══ Data for this task

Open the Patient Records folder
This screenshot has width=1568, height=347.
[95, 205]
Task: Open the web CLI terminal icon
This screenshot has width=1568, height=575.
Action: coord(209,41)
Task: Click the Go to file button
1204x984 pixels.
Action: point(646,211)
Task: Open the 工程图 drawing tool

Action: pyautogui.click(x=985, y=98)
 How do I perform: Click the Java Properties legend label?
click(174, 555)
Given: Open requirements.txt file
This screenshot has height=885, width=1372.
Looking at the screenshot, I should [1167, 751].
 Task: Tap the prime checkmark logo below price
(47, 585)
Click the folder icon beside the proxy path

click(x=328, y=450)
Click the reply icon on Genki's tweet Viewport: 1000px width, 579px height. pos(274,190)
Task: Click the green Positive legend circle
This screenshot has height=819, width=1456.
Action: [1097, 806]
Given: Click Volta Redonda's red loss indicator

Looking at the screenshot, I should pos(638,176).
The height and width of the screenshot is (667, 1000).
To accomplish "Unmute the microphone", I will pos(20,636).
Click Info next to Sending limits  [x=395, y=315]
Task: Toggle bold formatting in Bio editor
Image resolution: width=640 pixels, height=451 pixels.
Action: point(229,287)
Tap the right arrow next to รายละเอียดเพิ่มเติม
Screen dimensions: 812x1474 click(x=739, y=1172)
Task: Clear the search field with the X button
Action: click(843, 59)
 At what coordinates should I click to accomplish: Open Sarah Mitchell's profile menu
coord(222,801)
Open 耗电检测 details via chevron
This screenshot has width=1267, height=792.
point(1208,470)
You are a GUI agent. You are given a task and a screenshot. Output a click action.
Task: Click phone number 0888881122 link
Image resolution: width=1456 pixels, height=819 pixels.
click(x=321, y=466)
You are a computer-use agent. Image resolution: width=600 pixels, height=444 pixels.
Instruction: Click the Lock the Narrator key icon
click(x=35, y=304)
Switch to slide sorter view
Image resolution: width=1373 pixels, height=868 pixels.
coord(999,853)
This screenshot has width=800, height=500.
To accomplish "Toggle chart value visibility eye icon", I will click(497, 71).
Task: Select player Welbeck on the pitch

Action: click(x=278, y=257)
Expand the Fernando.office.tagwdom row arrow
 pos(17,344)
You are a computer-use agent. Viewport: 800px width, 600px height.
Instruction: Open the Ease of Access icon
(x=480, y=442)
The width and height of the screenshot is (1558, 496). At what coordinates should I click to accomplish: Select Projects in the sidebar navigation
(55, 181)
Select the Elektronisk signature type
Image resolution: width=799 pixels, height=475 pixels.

════

**The problem**
Render the material as a Markdown table with the columns "Row" and "Line", starting with the line that contains "Task: Click the Go to file button" and going on through the line that contains "click(174, 555)". Number each row and leave out any blank lines.

**Exercise answer**
| Row | Line |
|---|---|
| 1 | Task: Click the Go to file button |
| 2 | 1204x984 pixels. |
| 3 | Action: point(646,211) |
| 4 | Task: Open the 工程图 drawing tool |
| 5 | Action: pyautogui.click(x=985, y=98) |
| 6 |  How do I perform: Click the Java Properties legend label? |
| 7 | click(174, 555) |